Cybercrime: the new side hustle?

Overwhelmed by bills, the usual 9-to-5 grind and looking for a way to supplement your income? You're not alone. With the cost-of-living skyrocketing, some are turning to unconventional methods to make ends meet. And as it turns out, cybercrime is becoming an increasingly popular side hustle.

From teenagers with impressive programming skills to laid-off tech workers, the world of cybercrime has become more accessible than ever. In fact, a recent survey found that two-fifths of UK parents are worried about their children turning to cybercrime. And who can blame them? With structured social engineering scams and ransomware-as-a-service (RaaS) on the rise, it's becoming easier than ever to participate in cybercriminal activities.

Even the dark cyber world has its specialists

Hybrid working has no doubt driven a wedge between employees and employers. Colleagues just no longer have that strong emotional camaraderie they once had from being bundled together in an office all day every day. Plus, the great resignation has meant many staff are fresh to their roles and are without any existing loyalty to their employer.

For the tech industry specifically, things are particularly bad, especially since layoffs increased by 649% in 2022, with no signs of stopping. So, what will happen to all these tech pros leaving the workforce in droves? (Many of whom will be desperate to bolster their income in the face of hefty living costs).

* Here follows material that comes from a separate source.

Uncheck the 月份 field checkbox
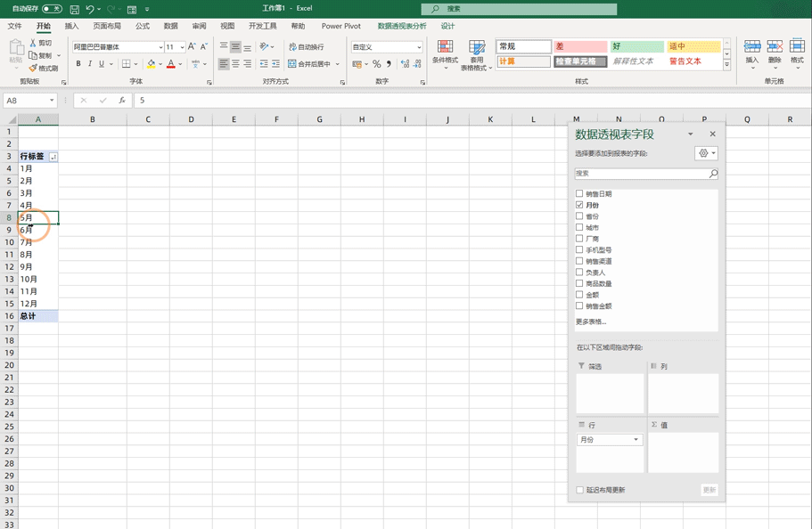812x529 pixels. tap(579, 205)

Turning to cybercrime is a dark, risky and desperate decision, but some may look at it as a necessity. There are many of levels to it, but there are an array of structured processes and tools available to aid criminal purposes.

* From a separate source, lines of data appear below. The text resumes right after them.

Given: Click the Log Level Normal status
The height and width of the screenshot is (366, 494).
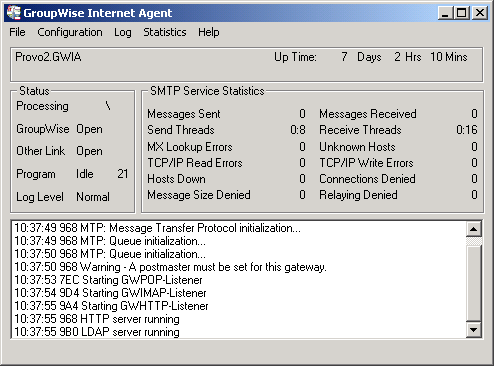Looking at the screenshot, I should [63, 197].
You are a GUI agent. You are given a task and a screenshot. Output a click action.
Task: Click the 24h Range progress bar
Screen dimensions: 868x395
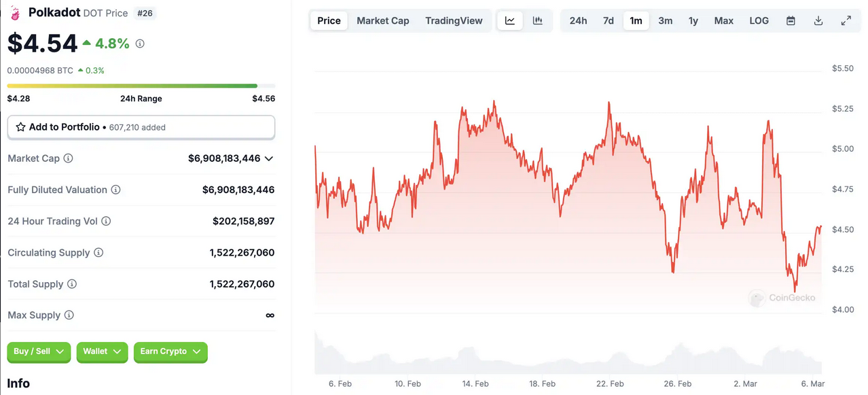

One element of the cybercrime ecosystem that's making it even more accessible is the rise of initial access brokers (IABs). These brokers specialise in gaining entry to an organisation and then selling that access to others to exploit them. It's just one more way into the cybercrime ecosystem, allowing criminals to fit their skills into the relevant area of the criminal activity.

‍AI tools can be weaponised to help cyber-attackers

Tech giants are racing to develop AI tools to rival ChatGPT, creating the perfect storm for cybercriminals who are using AI bots to do the heavy lifting when plotting crimes. In fact, ChatGPT itself can write malware but its powers aren’t limited to just that. Not only can it encrypt files, but it can also generate phishing emails, creating content for attacks.

These AI tools are readily available for everyone to use. There are even tools for learning existing voices, to mimic speech with the aim of misleading. From here, AI can create highly clever social engineering attacks. For example, you could receive a social engineering voicemail that sounds exactly like your boss which would manipulate you into helping the attackers achieve their goals.

It means that AI tech in wrong hands could lead to some seriously bad consequences. Especially if it’s combined with dark web tools and services. In this scenario, the sky is the limit in terms of how much damage a cybercriminal could really do.

It’s fair to say that businesses are facing threats far superior to those faced five years ago. And right now, many of them are lacking the defences or capabilities – both from a technological and personnel perspective – to protect themselves. So, these are rather concerning times for businesses lacking in cyber insurance, security controls, or cyber security awareness.

‍Investing in people and technology is critical self defence

It’s no surprise ransomware attacks are on the rise. Some 21% of UK businesses have experienced a cyber security breach once in the past 12 months and 18% have experienced monthly breaches, according to research in 2022. Plus, these attacks are incredibly lucrative for attackers. In fact, the cost of a data breach for a business is at an all-time high, averaging £4.35 million in 2022 (a 12.7% increase from 2020).

Technologies leveraging automation are a good option for businesses battling cyberattacks from the onslaught of cyber pros entering the dark market. Tools built using machine learning (ML) and artificial intelligence (AI) can take over the mundane and time-consuming tasks, allowing teams to focus on important decisions rather security.

For example, AI and ML analyse data from a business’ security team and vendors’ global sensor networks (a task that would take forever, if manually done). In turn it produces models that automatically assess the risk of files, websites, IP addresses, or applications that employees are using. If automated tools can clear up these smaller attacks, the threat analyst team are on hand to deal with more advanced attacks.

The bottom line is cybercriminals will continue to innovate with AI to fine tune and scale up threats such as targeted spear-phishing attacks. In retaliation organisations must keep up by using equally powerful technology as part of their cybersecurity defence.